------ RECORDS FOR THIS EXERCISE
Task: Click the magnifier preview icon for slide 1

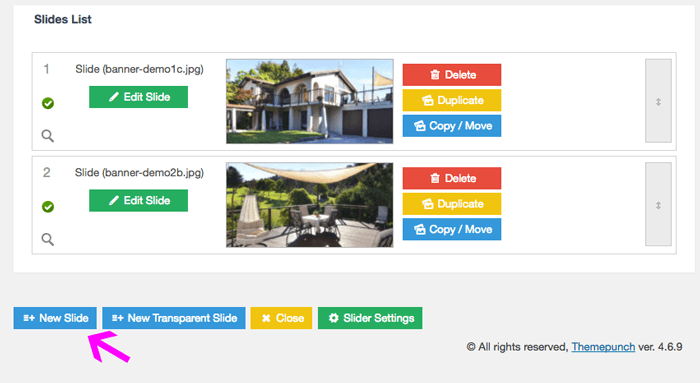Action: coord(48,136)
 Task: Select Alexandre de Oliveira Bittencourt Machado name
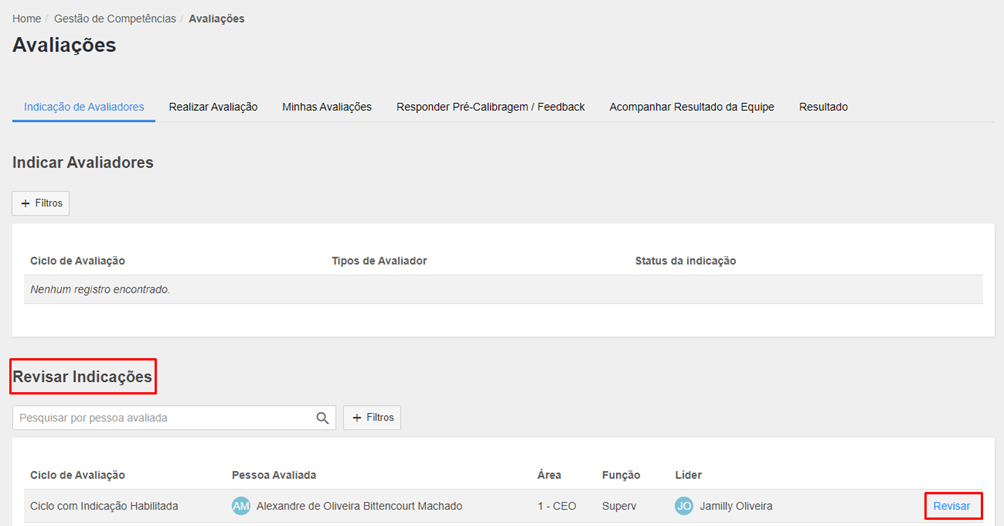pyautogui.click(x=359, y=506)
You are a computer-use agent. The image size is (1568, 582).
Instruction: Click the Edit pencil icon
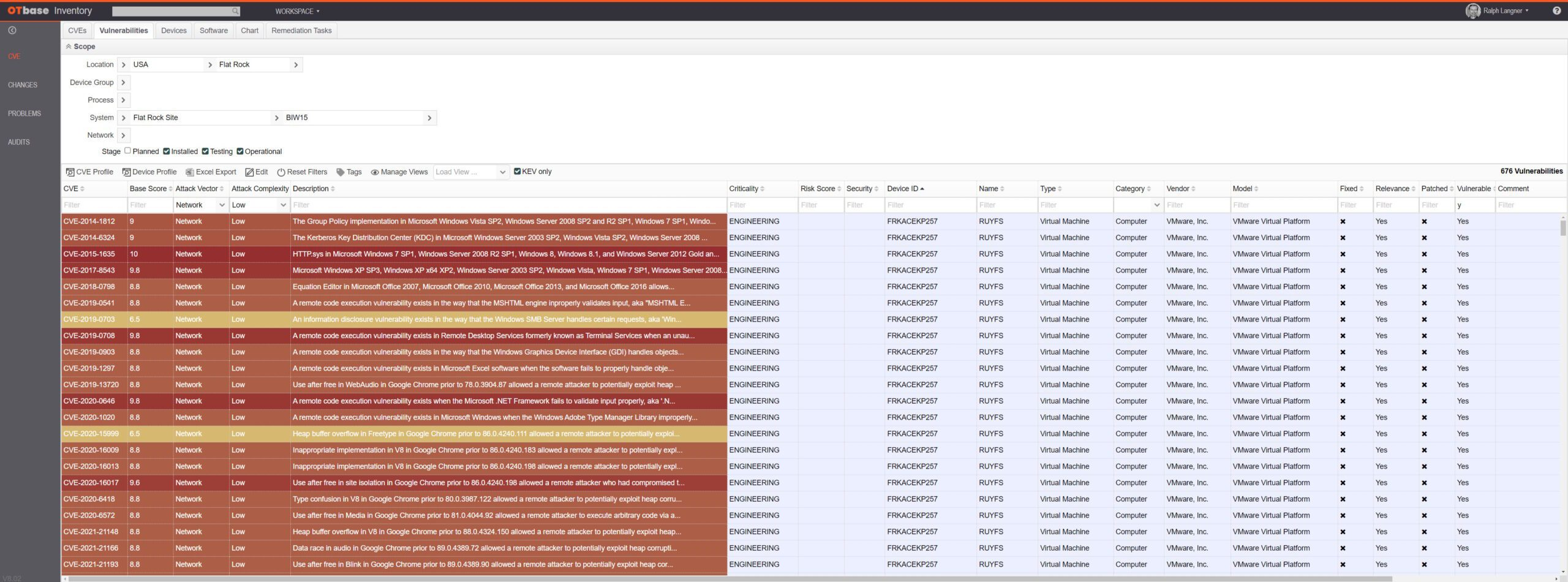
------------
• EXERCISE DIRECTIONS
Copy every line above exactly, leaving no picture in the copy.

• SOLUTION TO THIS PROBLEM
Task: Click the magnifier preview icon for slide 1

Action: coord(48,136)
 Task: Select Alexandre de Oliveira Bittencourt Machado name
pyautogui.click(x=359, y=506)
You are a computer-use agent. The image size is (1568, 582).
Instruction: Click the Edit pencil icon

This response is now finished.